- _Page text_:
• • • • • • •
Describing procedural outcomes observed in those patients who received minimally invasive surgery in the MIND study, Fiorella relayed an 80.7% median rate of haematoma reduction—a “high” evacuation rate that proved to be comparable between deep and lobar ICH locations. The study also found that 79.2% of patients achieved the surgical goal of a haematoma volume of ≤15mL, and there were low rates of conversion to craniotomy (1.4%) and external ventricular drain (EVD) placement (12.5%) too. Fiorella went on to note a median procedure duration of 33.5 minutes, with surgeries to treat deep ICHs generally taking slightly longer than those involving lobar ICHs (37.5 vs 25.5 minutes, respectively). Additionally, minimally invasive surgery compared to medical management was found to have increased the odds of a favourable clinical outcome as per 30-day ordinal mRS scores—although, despite positive trends continuing, these indications did not reach statistical significance at 90 and 180 days, and mean 180-day utility-weighted mRS scores were similar between surgery and medical management within a per-protocol population (222 patients).
In the study’s as-treated population (234 patients), primary safety endpoint analyses showed a low overall mortality rate within 30 days across the two treatment arms (8.1%), with a rate of 7.2% in the surgical group and 9.8% in the medical management group. Here, Fiorella noted that mortality rates in the study’s medical management arm were roughly half of those reported in the literature among similar patient populations—leading the MIND investigators to speculate that, while minimally invasive surgery did not demonstrate any relative improvement in 30-day mortality rates, medical management may have ‘overperformed’ in the study and thus masked potential between-group discrepancies. He also commented that, when looking specifically at lobar ICHs, the 30-day mortality rate in MIND’s medical management arm (22.7%) was “more in line” with previously reported figures.
Later in his presentation, Fiorella moved on to discuss a number of noteworthy secondary endpoint findings, with the first being comparable Kaplan Meier-estimated survival probabilities between the study’s two treatment arms. Further analyses indicated that there were fewer serious adverse events reported at 180 days in the surgical arm—across both deep and lobar ICH—as compared to the medical management arm (52.6% vs 68.3%, respectively), while a lower incidence of a symptomatic evolution of perihaematomal oedema with surgery (2.6%) versus medical management (13.4%) suggested a 30-day reduction in secondary injury that did not carry increased bleeding risks. Per-protocol analyses also revealed median length-of-stay data that trended positively—if only very marginally—in favour of minimally invasive surgery, as well as substantially reduced 30-day intubation rates with surgery (3.6%) versus medical management (12.1%).
Finally, Fiorella alluded to a 0.7% rate of surgical complications with the Artemis system at 30 days, before concluding that “future studies are needed to optimise outcomes for ICH patients” and build on the many positive signals within the MIND trial.
• • • • • • •
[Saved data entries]
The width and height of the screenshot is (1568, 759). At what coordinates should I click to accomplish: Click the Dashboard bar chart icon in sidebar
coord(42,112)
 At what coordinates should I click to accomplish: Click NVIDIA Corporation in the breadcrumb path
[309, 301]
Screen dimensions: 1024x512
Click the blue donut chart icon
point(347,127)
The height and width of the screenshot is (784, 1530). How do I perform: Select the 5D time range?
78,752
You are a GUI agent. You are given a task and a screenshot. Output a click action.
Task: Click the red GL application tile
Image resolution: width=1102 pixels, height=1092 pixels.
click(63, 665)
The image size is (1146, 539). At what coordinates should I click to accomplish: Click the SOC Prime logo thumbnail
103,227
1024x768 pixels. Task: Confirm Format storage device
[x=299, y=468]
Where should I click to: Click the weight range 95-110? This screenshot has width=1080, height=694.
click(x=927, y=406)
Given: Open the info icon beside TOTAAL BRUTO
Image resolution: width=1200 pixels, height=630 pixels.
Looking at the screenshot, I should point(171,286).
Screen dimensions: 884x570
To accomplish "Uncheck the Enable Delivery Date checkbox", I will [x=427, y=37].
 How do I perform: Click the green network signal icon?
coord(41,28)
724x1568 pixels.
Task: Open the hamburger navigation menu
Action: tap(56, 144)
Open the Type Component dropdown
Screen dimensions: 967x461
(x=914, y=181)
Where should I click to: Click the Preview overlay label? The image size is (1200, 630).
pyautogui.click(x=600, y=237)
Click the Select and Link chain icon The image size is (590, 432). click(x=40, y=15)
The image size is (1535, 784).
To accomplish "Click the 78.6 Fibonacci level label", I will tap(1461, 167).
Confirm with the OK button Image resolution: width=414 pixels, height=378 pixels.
• • • • • • •
- _Parts of the exercise_:
**a)** Please rewrite the paragraph of the MIND study summary that begins "In the study's as-treated population" as a short bulleted list, keeping its main facts.
**b)** According to the MIND study summary, what was the median procedure duration for minimally invasive surgery?
**c)** Retype the part of the MIND study summary starting with "In the study’s as-treated" and going on through "previously reported figures.".

- _Answers to this exercise_:
**a)**
- The as-treated population included 234 patients.
- Overall 30-day mortality across both arms was 8.1%: 7.2% with surgery and 9.8% with medical management.
- Fiorella noted that mortality in the medical management arm was roughly half of what the literature reports for similar patients.
- Minimally invasive surgery showed no relative improvement in 30-day mortality. Investigators speculated that medical management may have "overperformed" and masked between-group differences.
- For lobar ICHs, 30-day mortality in the medical management arm (22.7%) was "more in line" with previously reported figures.

**b)** 33.5 minutes.

**c)**
In the study’s as-treated population (234 patients), primary safety endpoint analyses showed a low overall mortality rate within 30 days across the two treatment arms (8.1%), with a rate of 7.2% in the surgical group and 9.8% in the medical management group. Here, Fiorella noted that mortality rates in the study’s medical management arm were roughly half of those reported in the literature among similar patient populations—leading the MIND investigators to speculate that, while minimally invasive surgery did not demonstrate any relative improvement in 30-day mortality rates, medical management may have ‘overperformed’ in the study and thus masked potential between-group discrepancies. He also commented that, when looking specifically at lobar ICHs, the 30-day mortality rate in MIND’s medical management arm (22.7%) was “more in line” with previously reported figures.